Zooomr
- Website type: Photo sharing
- Owner: BlueBridge Technologies Group
- Creators: Kristopher Tate & Michael Van Veen
- Website: https://www.zooomr.com
- Commercial: Yes
- Registration: Free
- Current status: defunct

= Zooomr =

Former website for sharing digital photos

Zooomr was a website for sharing digital photos.

== History ==
Zooomr was created in 2005 by Kristopher Tate and Michael Van Veen of BlueBridge Technologies Group.

On 19 June 2006 Thomas Hawk, a photographer and blogger from San Francisco, was recruited by Zooomr as its so called "Chief Evangelist." On 17 July 2006 Zooomr released Zooomr 2 which introduced SmartSets, improved geotagging of photos via TagMap, and many enhancements in speed, design and performance.
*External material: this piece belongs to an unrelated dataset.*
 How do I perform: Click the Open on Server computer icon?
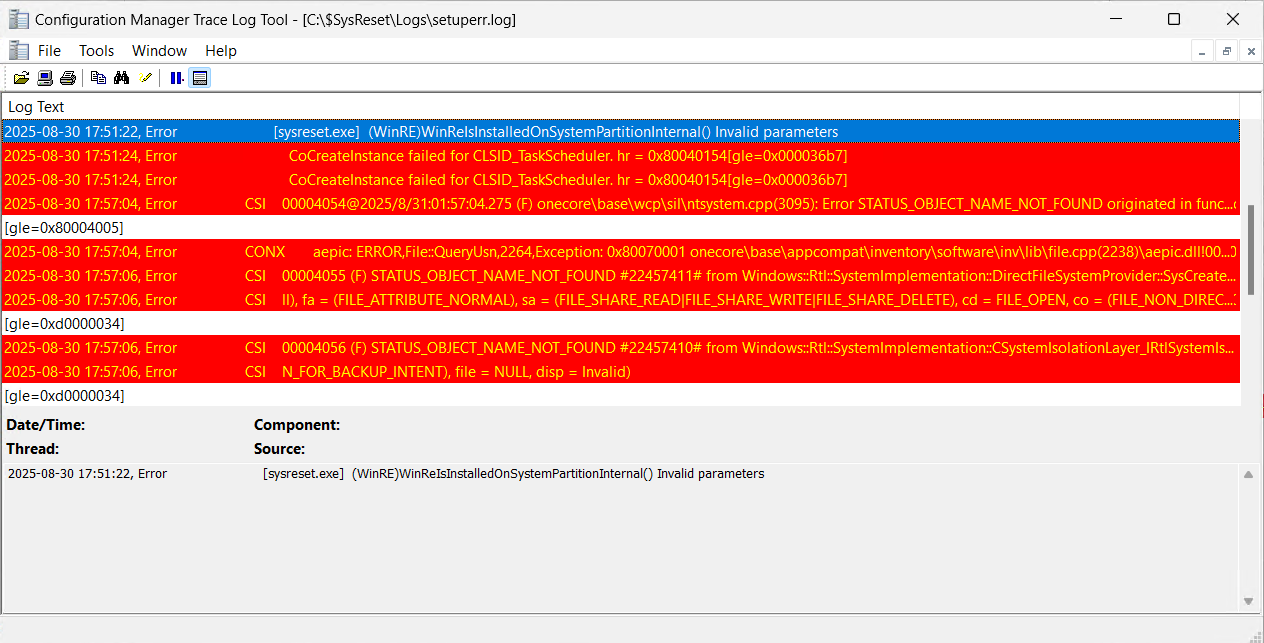[45, 78]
Features such as Notes and Portals were added to Zooomr on 22 August 2006.

In 2012, the web site was updated for Zoomr's 7th anniversary, announcing an "official closed beta" of a new version of the site that would discard "older concepts that kept the previous version of Zooomr too technically deep from every day users". As of 1 March 2015, there has been no further visible update to the site.

As of August 2022, Zooomr now directs to an online gemstone store.